*** Begin section ***
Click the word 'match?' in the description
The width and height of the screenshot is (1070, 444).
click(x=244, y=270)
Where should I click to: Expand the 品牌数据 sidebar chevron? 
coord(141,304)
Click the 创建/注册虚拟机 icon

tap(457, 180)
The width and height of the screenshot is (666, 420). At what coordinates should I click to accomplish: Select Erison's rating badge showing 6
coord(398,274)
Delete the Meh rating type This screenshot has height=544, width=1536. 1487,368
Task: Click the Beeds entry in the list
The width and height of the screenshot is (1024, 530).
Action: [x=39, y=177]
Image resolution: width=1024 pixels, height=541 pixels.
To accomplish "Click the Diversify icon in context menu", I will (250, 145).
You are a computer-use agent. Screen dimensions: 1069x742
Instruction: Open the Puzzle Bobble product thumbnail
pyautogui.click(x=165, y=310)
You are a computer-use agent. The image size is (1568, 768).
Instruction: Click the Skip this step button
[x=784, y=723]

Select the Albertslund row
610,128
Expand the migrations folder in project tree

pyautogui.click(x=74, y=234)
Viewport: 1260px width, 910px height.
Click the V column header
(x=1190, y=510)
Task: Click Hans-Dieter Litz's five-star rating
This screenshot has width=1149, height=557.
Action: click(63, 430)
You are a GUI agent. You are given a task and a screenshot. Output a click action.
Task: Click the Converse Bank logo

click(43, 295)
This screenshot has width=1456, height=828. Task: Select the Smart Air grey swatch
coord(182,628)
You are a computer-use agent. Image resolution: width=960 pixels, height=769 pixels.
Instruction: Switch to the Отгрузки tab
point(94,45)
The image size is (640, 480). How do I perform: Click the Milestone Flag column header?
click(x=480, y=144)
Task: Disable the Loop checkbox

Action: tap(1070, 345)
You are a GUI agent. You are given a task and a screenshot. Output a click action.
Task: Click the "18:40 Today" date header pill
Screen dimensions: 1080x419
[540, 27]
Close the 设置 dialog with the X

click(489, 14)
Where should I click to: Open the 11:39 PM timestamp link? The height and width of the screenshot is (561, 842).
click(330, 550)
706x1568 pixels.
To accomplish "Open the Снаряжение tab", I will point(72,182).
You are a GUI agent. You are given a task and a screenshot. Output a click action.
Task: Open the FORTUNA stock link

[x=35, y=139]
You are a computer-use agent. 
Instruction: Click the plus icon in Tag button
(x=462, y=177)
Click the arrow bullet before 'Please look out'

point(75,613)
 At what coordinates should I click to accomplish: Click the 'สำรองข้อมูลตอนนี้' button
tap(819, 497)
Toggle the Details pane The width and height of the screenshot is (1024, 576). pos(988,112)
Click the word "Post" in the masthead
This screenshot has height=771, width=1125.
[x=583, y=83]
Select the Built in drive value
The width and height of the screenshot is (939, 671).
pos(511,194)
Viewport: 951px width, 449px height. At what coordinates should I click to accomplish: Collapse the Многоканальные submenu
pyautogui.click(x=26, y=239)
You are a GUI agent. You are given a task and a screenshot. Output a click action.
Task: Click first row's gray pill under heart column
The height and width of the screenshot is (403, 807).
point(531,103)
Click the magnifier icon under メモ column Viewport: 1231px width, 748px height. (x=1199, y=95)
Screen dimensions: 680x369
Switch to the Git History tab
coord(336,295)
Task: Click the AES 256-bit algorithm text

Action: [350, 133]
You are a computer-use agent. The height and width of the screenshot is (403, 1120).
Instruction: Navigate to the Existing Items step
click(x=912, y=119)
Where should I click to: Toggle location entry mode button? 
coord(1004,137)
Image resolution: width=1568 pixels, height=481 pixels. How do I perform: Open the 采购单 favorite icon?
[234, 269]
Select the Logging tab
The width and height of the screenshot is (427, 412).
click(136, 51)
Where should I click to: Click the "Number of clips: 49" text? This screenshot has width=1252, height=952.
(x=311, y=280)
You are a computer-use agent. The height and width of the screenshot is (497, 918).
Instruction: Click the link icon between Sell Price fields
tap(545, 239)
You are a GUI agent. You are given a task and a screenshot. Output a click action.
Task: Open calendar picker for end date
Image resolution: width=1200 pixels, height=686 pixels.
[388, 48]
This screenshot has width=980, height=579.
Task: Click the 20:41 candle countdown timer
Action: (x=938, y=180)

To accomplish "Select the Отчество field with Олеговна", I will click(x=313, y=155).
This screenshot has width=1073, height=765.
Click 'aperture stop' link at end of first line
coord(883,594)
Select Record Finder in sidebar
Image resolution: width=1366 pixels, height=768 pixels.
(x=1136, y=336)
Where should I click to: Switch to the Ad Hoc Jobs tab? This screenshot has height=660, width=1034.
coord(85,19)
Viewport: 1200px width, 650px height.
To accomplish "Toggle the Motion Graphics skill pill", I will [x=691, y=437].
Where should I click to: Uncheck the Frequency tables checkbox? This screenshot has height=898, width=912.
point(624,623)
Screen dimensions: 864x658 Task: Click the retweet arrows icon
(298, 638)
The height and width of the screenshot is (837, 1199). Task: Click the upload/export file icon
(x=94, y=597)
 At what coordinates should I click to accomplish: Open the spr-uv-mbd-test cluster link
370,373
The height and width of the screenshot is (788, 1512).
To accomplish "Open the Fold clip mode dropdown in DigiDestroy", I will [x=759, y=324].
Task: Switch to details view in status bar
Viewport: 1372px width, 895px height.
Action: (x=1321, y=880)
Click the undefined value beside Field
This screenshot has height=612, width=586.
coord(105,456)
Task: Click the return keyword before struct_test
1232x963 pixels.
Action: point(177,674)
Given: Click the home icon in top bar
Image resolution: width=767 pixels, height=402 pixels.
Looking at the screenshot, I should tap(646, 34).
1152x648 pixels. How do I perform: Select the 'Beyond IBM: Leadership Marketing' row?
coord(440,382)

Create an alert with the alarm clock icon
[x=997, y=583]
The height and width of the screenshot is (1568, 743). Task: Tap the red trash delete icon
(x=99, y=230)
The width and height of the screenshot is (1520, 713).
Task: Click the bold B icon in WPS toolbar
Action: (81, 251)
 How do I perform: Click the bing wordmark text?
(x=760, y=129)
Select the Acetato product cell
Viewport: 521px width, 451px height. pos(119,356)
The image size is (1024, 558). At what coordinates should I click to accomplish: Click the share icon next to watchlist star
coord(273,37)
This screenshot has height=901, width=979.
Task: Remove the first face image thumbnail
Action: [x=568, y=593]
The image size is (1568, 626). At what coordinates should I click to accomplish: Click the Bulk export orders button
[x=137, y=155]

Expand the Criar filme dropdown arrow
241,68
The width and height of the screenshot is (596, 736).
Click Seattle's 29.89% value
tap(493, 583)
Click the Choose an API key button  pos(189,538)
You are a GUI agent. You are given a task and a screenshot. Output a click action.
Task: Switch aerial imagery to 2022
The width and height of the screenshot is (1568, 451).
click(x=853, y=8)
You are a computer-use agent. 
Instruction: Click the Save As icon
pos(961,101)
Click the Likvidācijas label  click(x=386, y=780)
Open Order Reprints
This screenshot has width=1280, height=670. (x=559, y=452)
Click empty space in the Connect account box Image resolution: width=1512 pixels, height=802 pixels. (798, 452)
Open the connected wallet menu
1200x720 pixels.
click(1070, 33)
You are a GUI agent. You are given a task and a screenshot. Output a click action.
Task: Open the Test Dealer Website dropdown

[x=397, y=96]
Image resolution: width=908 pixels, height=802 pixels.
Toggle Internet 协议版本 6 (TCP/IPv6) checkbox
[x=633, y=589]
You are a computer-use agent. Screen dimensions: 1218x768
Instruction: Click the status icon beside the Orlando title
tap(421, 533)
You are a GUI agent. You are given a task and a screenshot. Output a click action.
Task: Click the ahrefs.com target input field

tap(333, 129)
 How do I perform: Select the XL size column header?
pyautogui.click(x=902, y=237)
*** End section ***
REQUIRED ACTION: Transcribe all of the material exactly as it was written.

RESPONSE TO THIS EXERCISE:
Click the word 'match?' in the description
The width and height of the screenshot is (1070, 444).
click(x=244, y=270)
Where should I click to: Expand the 品牌数据 sidebar chevron? 
coord(141,304)
Click the 创建/注册虚拟机 icon

tap(457, 180)
The width and height of the screenshot is (666, 420). At what coordinates should I click to accomplish: Select Erison's rating badge showing 6
coord(398,274)
Delete the Meh rating type This screenshot has height=544, width=1536. 1487,368
Task: Click the Beeds entry in the list
The width and height of the screenshot is (1024, 530).
Action: [x=39, y=177]
Image resolution: width=1024 pixels, height=541 pixels.
To accomplish "Click the Diversify icon in context menu", I will (250, 145).
You are a computer-use agent. Screen dimensions: 1069x742
Instruction: Open the Puzzle Bobble product thumbnail
pyautogui.click(x=165, y=310)
You are a computer-use agent. The image size is (1568, 768).
Instruction: Click the Skip this step button
[x=784, y=723]

Select the Albertslund row
610,128
Expand the migrations folder in project tree

pyautogui.click(x=74, y=234)
Viewport: 1260px width, 910px height.
Click the V column header
(x=1190, y=510)
Task: Click Hans-Dieter Litz's five-star rating
This screenshot has width=1149, height=557.
Action: click(63, 430)
You are a GUI agent. You are given a task and a screenshot. Output a click action.
Task: Click the Converse Bank logo

click(43, 295)
This screenshot has width=1456, height=828. Task: Select the Smart Air grey swatch
coord(182,628)
You are a computer-use agent. Image resolution: width=960 pixels, height=769 pixels.
Instruction: Switch to the Отгрузки tab
point(94,45)
The image size is (640, 480). How do I perform: Click the Milestone Flag column header?
click(x=480, y=144)
Task: Disable the Loop checkbox

Action: tap(1070, 345)
You are a GUI agent. You are given a task and a screenshot. Output a click action.
Task: Click the "18:40 Today" date header pill
Screen dimensions: 1080x419
[540, 27]
Close the 设置 dialog with the X

click(489, 14)
Where should I click to: Open the 11:39 PM timestamp link? The height and width of the screenshot is (561, 842).
click(330, 550)
706x1568 pixels.
To accomplish "Open the Снаряжение tab", I will point(72,182).
You are a GUI agent. You are given a task and a screenshot. Output a click action.
Task: Open the FORTUNA stock link

[x=35, y=139]
You are a computer-use agent. 
Instruction: Click the plus icon in Tag button
(x=462, y=177)
Click the arrow bullet before 'Please look out'

point(75,613)
 At what coordinates should I click to accomplish: Click the 'สำรองข้อมูลตอนนี้' button
tap(819, 497)
Toggle the Details pane The width and height of the screenshot is (1024, 576). pos(988,112)
Click the word "Post" in the masthead
This screenshot has height=771, width=1125.
[x=583, y=83]
Select the Built in drive value
The width and height of the screenshot is (939, 671).
pos(511,194)
Viewport: 951px width, 449px height. At what coordinates should I click to accomplish: Collapse the Многоканальные submenu
pyautogui.click(x=26, y=239)
You are a GUI agent. You are given a task and a screenshot. Output a click action.
Task: Click first row's gray pill under heart column
The height and width of the screenshot is (403, 807).
point(531,103)
Click the magnifier icon under メモ column Viewport: 1231px width, 748px height. (x=1199, y=95)
Screen dimensions: 680x369
Switch to the Git History tab
coord(336,295)
Task: Click the AES 256-bit algorithm text

Action: [350, 133]
You are a computer-use agent. The height and width of the screenshot is (403, 1120).
Instruction: Navigate to the Existing Items step
click(x=912, y=119)
Where should I click to: Toggle location entry mode button? 
coord(1004,137)
Image resolution: width=1568 pixels, height=481 pixels. How do I perform: Open the 采购单 favorite icon?
[234, 269]
Select the Logging tab
The width and height of the screenshot is (427, 412).
click(136, 51)
Where should I click to: Click the "Number of clips: 49" text? This screenshot has width=1252, height=952.
(x=311, y=280)
You are a computer-use agent. The height and width of the screenshot is (497, 918).
Instruction: Click the link icon between Sell Price fields
tap(545, 239)
You are a GUI agent. You are given a task and a screenshot. Output a click action.
Task: Open calendar picker for end date
Image resolution: width=1200 pixels, height=686 pixels.
[388, 48]
This screenshot has width=980, height=579.
Task: Click the 20:41 candle countdown timer
Action: (x=938, y=180)

To accomplish "Select the Отчество field with Олеговна", I will click(x=313, y=155).
This screenshot has width=1073, height=765.
Click 'aperture stop' link at end of first line
coord(883,594)
Select Record Finder in sidebar
Image resolution: width=1366 pixels, height=768 pixels.
(x=1136, y=336)
Where should I click to: Switch to the Ad Hoc Jobs tab? This screenshot has height=660, width=1034.
coord(85,19)
Viewport: 1200px width, 650px height.
To accomplish "Toggle the Motion Graphics skill pill", I will [x=691, y=437].
Where should I click to: Uncheck the Frequency tables checkbox? This screenshot has height=898, width=912.
point(624,623)
Screen dimensions: 864x658 Task: Click the retweet arrows icon
(298, 638)
The height and width of the screenshot is (837, 1199). Task: Click the upload/export file icon
(x=94, y=597)
 At what coordinates should I click to accomplish: Open the spr-uv-mbd-test cluster link
370,373
The height and width of the screenshot is (788, 1512).
To accomplish "Open the Fold clip mode dropdown in DigiDestroy", I will [x=759, y=324].
Task: Switch to details view in status bar
Viewport: 1372px width, 895px height.
Action: (x=1321, y=880)
Click the undefined value beside Field
This screenshot has height=612, width=586.
coord(105,456)
Task: Click the return keyword before struct_test
1232x963 pixels.
Action: point(177,674)
Given: Click the home icon in top bar
Image resolution: width=767 pixels, height=402 pixels.
Looking at the screenshot, I should tap(646, 34).
1152x648 pixels. How do I perform: Select the 'Beyond IBM: Leadership Marketing' row?
coord(440,382)

Create an alert with the alarm clock icon
[x=997, y=583]
The height and width of the screenshot is (1568, 743). Task: Tap the red trash delete icon
(x=99, y=230)
The width and height of the screenshot is (1520, 713).
Task: Click the bold B icon in WPS toolbar
Action: (81, 251)
 How do I perform: Click the bing wordmark text?
(x=760, y=129)
Select the Acetato product cell
Viewport: 521px width, 451px height. pos(119,356)
The image size is (1024, 558). At what coordinates should I click to accomplish: Click the share icon next to watchlist star
coord(273,37)
This screenshot has height=901, width=979.
Task: Remove the first face image thumbnail
Action: [x=568, y=593]
The image size is (1568, 626). At what coordinates should I click to accomplish: Click the Bulk export orders button
[x=137, y=155]

Expand the Criar filme dropdown arrow
241,68
The width and height of the screenshot is (596, 736).
Click Seattle's 29.89% value
tap(493, 583)
Click the Choose an API key button  pos(189,538)
You are a GUI agent. You are given a task and a screenshot. Output a click action.
Task: Switch aerial imagery to 2022
The width and height of the screenshot is (1568, 451).
click(x=853, y=8)
You are a computer-use agent. 
Instruction: Click the Save As icon
pos(961,101)
Click the Likvidācijas label  click(x=386, y=780)
Open Order Reprints
This screenshot has width=1280, height=670. (x=559, y=452)
Click empty space in the Connect account box Image resolution: width=1512 pixels, height=802 pixels. (798, 452)
Open the connected wallet menu
1200x720 pixels.
click(1070, 33)
You are a GUI agent. You are given a task and a screenshot. Output a click action.
Task: Open the Test Dealer Website dropdown

[x=397, y=96]
Image resolution: width=908 pixels, height=802 pixels.
Toggle Internet 协议版本 6 (TCP/IPv6) checkbox
[x=633, y=589]
You are a computer-use agent. Screen dimensions: 1218x768
Instruction: Click the status icon beside the Orlando title
tap(421, 533)
You are a GUI agent. You are given a task and a screenshot. Output a click action.
Task: Click the ahrefs.com target input field

tap(333, 129)
 How do I perform: Select the XL size column header?
pyautogui.click(x=902, y=237)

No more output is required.